Grandes’ role model was Benito Pérez Galdós (1843-1920), Spain’s greatest realistic novelist, whose Episodios Nacionales (National Episodes) covered most of the 19th century. Like Galdós, Grandes focused on the lives and feelings of ordinary people trampled on by history. Both wrote historical fiction to change the present and shape the future.
She has also appeared regularly on radio broadcasts and in 2008 took over the Monday front page column that Manuel Vázquez Montalbán had made famous in the newspaper El País.
She was a supporter of the United Left political coalition and participated in election campaigns, movements against male violence and for women’s rights, and campaigns against repressive legislation.
One of four children of Manuel Grandes, who ran a plumbing company, and his wife, Benita Hernández, Almudena was born and raised in Madrid. She said she was a fat kid who never played a role in the Christmas play. His intimate revenge was in reading and the dream of becoming a writer. She studied geography and history at Madrid’s main university, Complutense – to please her parents, she said, although she would have preferred Latin. Belonging to the generation that grew up in the new post-1977 democracy, she plunged into the Movida de Madrid, the explosion of youth freedom after the gray and repressed years of the dictatorship.
After graduation, she worked as a writer of encyclopedia texts. Research and deadlines gave her, she says, the discipline to write. His first completed book was Las Edades de Lulú (1989, translated by The Ages of Lulu, 2005), which broke taboos, which won the Sonrisa Vertical (Vertical Smile) award for erotic fiction. Not just literary porn, the novel explored the hardships and joys of women in the new Spain, although many feminists saw it as a fantasy for men. Its unexpected success (over a million copies sold in 20 languages) gave Grandes the confidence and money to write full-time.
Her 90s novels were mostly stories of young women finding their mark in the whirlwind of 1980s Madrid. Los Aires Difíciles (2002, translated as The East Wind, 2006) is a saga of family conflicts and secrets revealed, taking place mostly in Rota, on the Atlantic coast of Andalusia, where Grandes herself has spent her summers for 30 years. Like most of his novels, it is long, packed with stories and characters, and is almost a typical blockbuster to read on the beach; but it’s slower, with a deeper psychology, more like a beautiful 19th century novel. Great entertained with powerful stories; and also wanted his readers to think.

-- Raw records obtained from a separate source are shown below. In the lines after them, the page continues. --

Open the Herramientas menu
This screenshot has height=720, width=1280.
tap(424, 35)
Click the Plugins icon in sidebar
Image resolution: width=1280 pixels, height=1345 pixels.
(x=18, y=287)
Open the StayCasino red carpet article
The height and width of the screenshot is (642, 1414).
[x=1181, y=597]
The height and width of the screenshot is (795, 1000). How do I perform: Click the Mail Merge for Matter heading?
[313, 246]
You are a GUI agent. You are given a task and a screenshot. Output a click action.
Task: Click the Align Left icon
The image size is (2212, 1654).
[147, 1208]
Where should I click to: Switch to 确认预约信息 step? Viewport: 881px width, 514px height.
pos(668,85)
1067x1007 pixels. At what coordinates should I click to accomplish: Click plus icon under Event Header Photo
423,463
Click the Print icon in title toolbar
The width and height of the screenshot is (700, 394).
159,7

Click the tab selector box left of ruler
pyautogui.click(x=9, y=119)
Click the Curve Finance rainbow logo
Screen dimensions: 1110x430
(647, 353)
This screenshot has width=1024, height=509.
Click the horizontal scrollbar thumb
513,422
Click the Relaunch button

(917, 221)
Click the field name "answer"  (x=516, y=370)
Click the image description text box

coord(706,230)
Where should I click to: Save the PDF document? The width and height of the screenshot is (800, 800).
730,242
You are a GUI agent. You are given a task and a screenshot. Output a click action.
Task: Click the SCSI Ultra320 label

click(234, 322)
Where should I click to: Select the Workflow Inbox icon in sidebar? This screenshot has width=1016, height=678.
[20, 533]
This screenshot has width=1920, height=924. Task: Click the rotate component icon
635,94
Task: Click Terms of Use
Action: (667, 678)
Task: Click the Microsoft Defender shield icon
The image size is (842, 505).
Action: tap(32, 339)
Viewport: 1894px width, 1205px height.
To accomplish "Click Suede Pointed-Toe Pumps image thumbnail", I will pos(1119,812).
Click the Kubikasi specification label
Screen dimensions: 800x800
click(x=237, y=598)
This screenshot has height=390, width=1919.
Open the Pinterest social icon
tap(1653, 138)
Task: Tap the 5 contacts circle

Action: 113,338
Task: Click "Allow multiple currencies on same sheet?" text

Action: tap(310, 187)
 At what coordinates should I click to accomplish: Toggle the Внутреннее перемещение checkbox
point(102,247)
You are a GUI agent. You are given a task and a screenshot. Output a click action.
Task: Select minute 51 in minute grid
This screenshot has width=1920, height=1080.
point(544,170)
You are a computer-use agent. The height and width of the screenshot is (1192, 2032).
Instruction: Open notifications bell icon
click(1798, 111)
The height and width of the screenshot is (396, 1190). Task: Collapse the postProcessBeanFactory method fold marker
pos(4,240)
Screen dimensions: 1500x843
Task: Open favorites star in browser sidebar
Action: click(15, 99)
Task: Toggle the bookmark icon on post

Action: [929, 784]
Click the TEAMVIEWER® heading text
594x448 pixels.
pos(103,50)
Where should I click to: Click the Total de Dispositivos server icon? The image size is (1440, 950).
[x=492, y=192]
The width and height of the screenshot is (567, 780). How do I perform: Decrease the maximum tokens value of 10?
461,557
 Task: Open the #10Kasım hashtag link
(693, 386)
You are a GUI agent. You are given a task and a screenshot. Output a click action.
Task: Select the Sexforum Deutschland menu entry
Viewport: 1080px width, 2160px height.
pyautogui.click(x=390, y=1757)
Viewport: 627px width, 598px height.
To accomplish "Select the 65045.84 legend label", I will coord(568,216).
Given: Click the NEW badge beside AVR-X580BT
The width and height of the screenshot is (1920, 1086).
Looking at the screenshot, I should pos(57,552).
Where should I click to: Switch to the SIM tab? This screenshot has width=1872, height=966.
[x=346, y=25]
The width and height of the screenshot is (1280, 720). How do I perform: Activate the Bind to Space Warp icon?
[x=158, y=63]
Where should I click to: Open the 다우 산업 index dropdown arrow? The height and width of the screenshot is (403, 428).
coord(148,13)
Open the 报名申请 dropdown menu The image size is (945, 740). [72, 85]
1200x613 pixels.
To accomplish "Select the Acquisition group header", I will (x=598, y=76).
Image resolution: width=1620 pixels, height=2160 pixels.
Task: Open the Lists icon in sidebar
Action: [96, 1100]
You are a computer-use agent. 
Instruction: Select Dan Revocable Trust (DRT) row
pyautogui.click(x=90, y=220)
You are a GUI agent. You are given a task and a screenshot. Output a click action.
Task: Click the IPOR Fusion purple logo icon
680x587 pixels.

El Corazón Helado (2007; translated by The Frozen Heart, 2010) deals with a family shattered and divided by civil war. It opens with a young woman no one knows appearing at the funeral of a wealthy man. This device, borrowed from sensational novels, immediately appeals to the reader. Like the following novels, it is a radical epic, spanning decades of history and, in the case of The Frozen Heart, the geography of wartime Russia in contemporary Madrid.
Six of his 13 novels have been adapted for cinema, including The Ages of Lulu, directed by Bigas Luna with Javier Bardem in his first leading role.
Grandes is survived by her husband, the poet Luis García Montero, whom she married in 1996, their daughter Elisa, her son Mauro, from a previous relationship, and her daughter-in-law, Irene.